A ideia de metamorfose, mais rica do que a ideia de revolução, guarda a radicalidade transformadora, mas a liga à conservação (da vida, do patrimônio cultural). Para ir rumo à metamorfose, como mudar de caminho? Mas se parece possível corrigir alguns males, é impossível romper a lógica técnico-científico-econômico-civilizacional que leva o planeta ao desastre. No entanto, a História humana mudou muitas vezes de caminho. Tudo recomeça por uma inovação, uma nova mensagem desviante, marginal, pequena, muitas vezes invisível para os contemporâneos. Assim começaram as grandes religiões: budismo, cristianismo, islamismo. O capitalismo se desenvolveu parasitando as sociedades feudais para finalmente decolar e, com a ajuda de monarquias, desintegrá-las.

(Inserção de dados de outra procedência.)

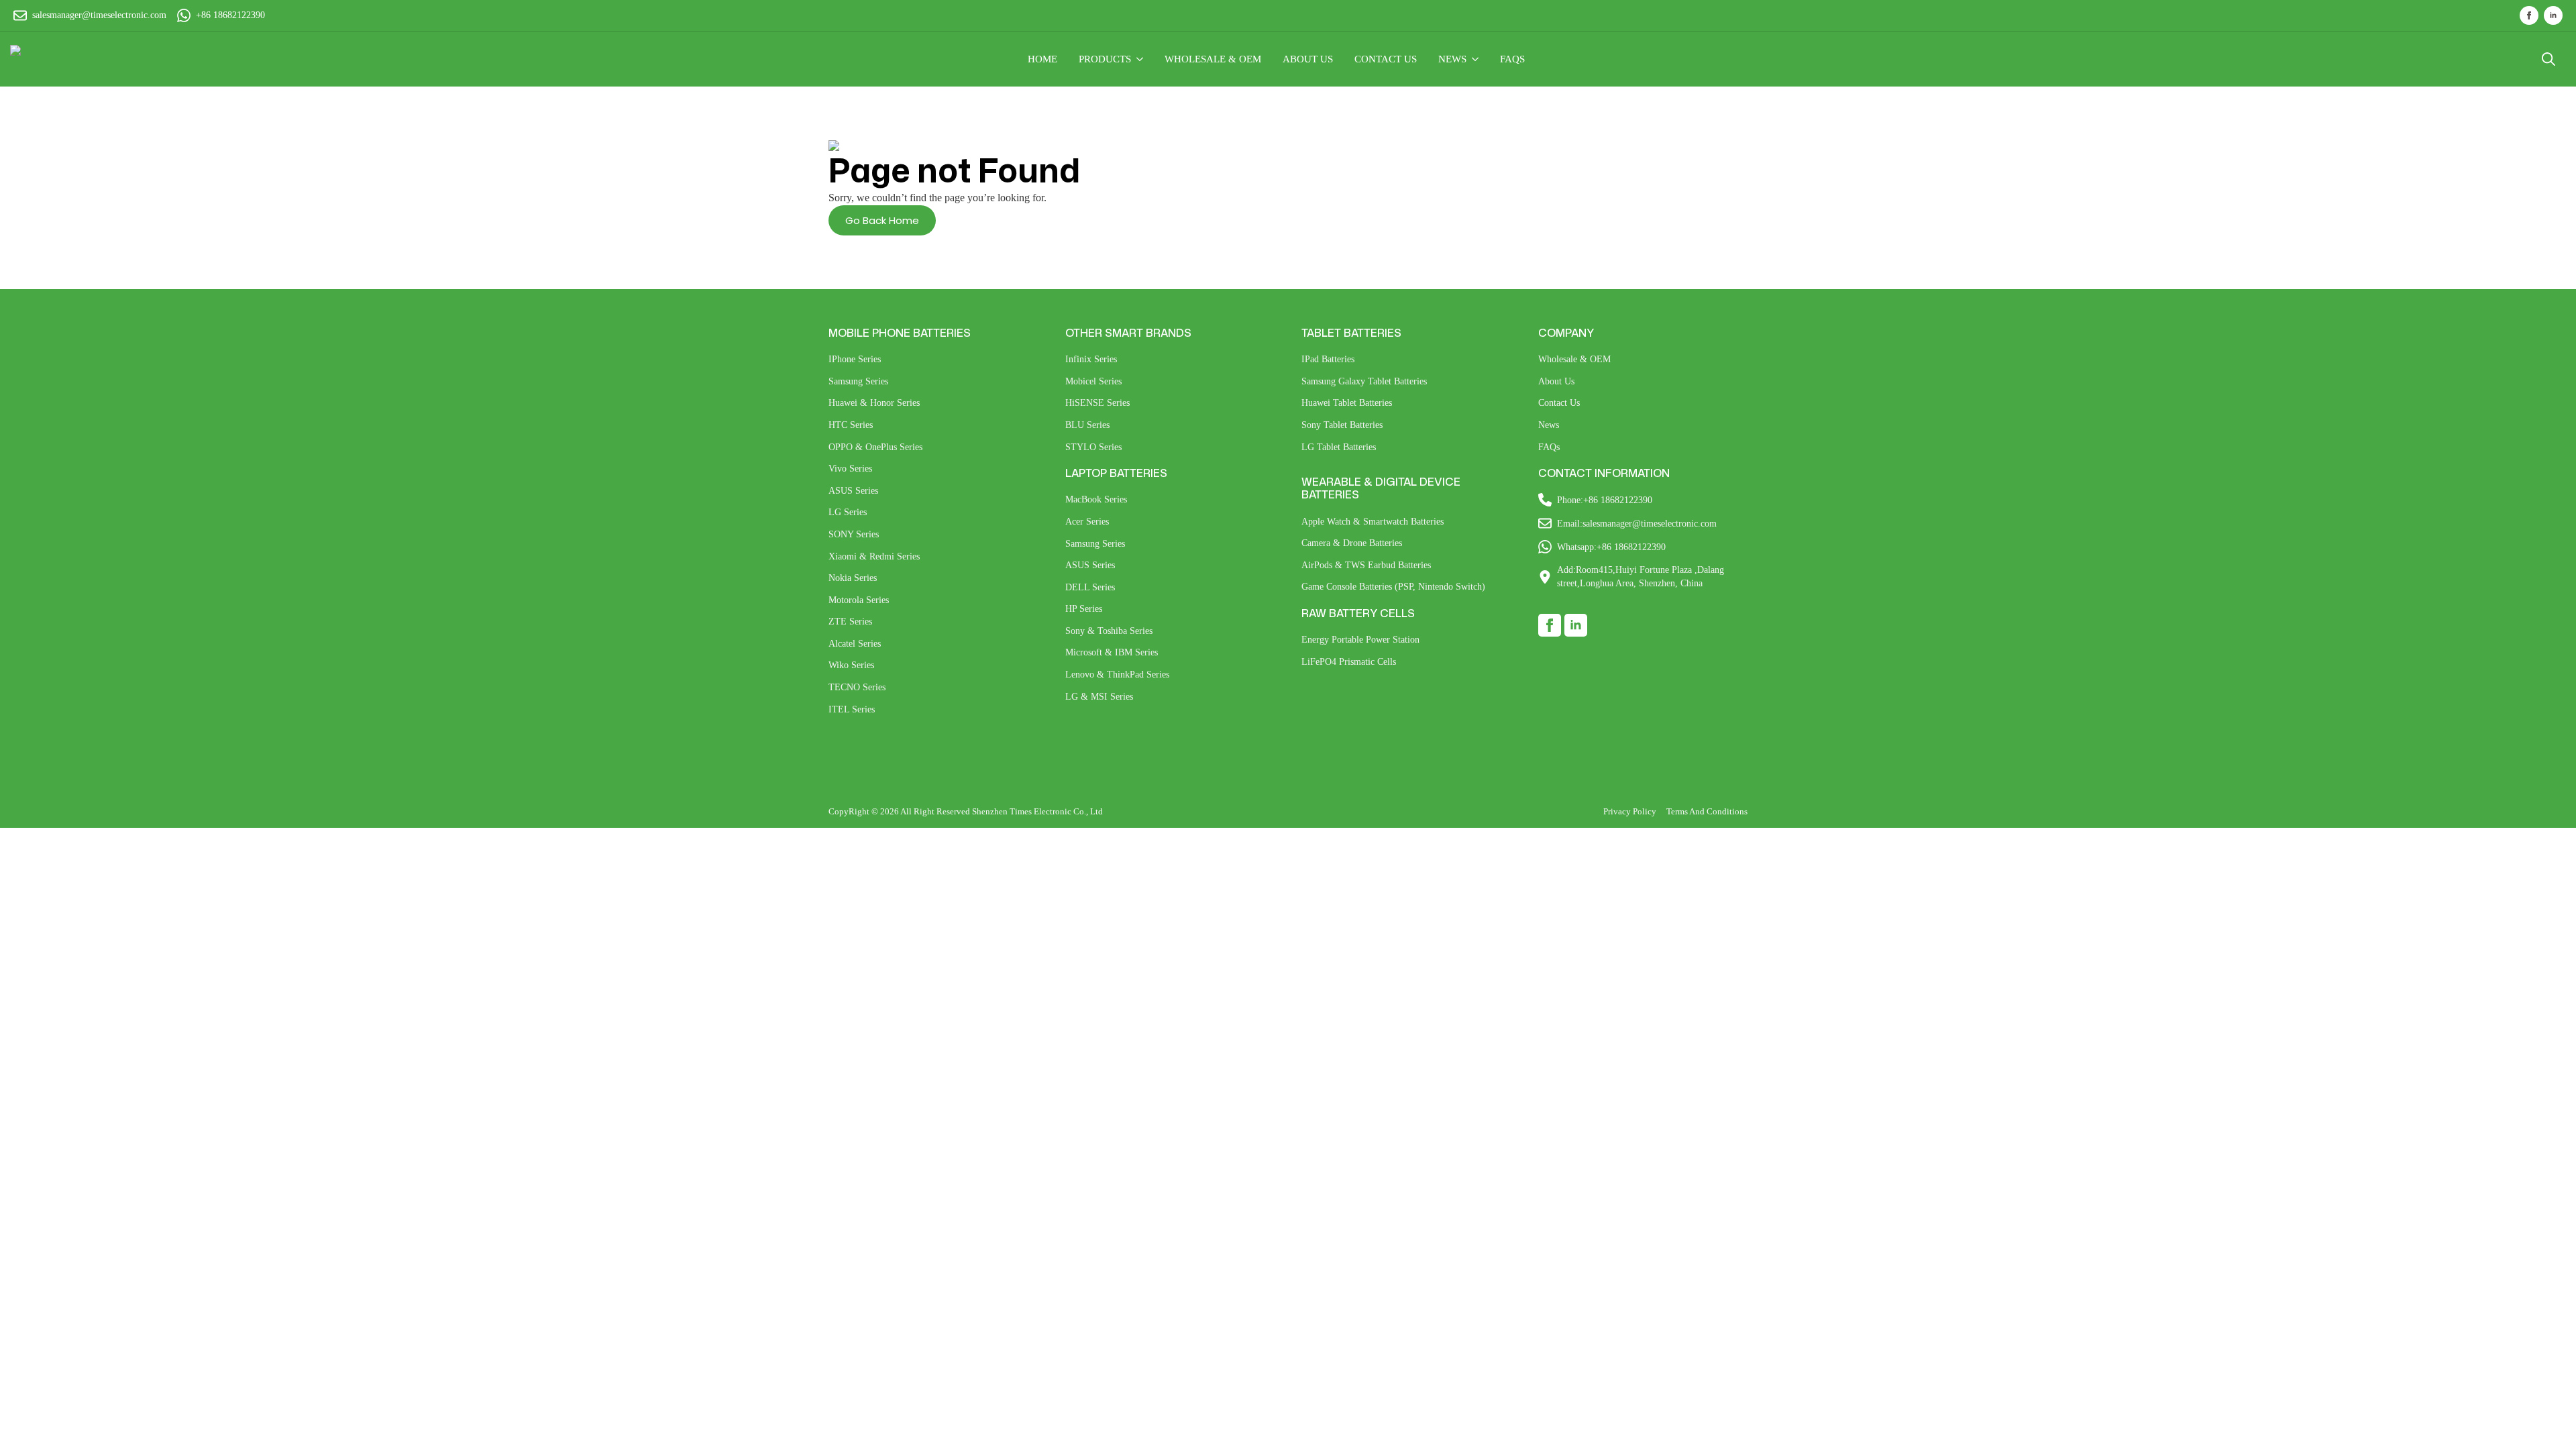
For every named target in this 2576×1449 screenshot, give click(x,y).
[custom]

A ciência moderna formou-se a partir de algumas mentes desviantes dispersas, Galileu, Bacon, Descartes, e então criou suas redes e associações, se introduziu nas universidades no século XIX, e depois, no século XX nas economias e nos Estados para se tornar um dos quatro poderosos motores da nave espacial Terra. O socialismo nasceu de algumas mentes autodidatas e marginalizadas no século XIX para se tornar uma formidável força histórica no século XX. Hoje, tudo tem que ser repensado. Tudo deve recomeçar."
Um comentário:
Morin é um otimista.
Já estamos no fundo do abismo. Até aí tudo bem. O problema é que no fundo do abismo tem areia movediça!
Ou seja, nada é tão ruim que não possa piorar um pouquinho mais. Estamos nos esforçando!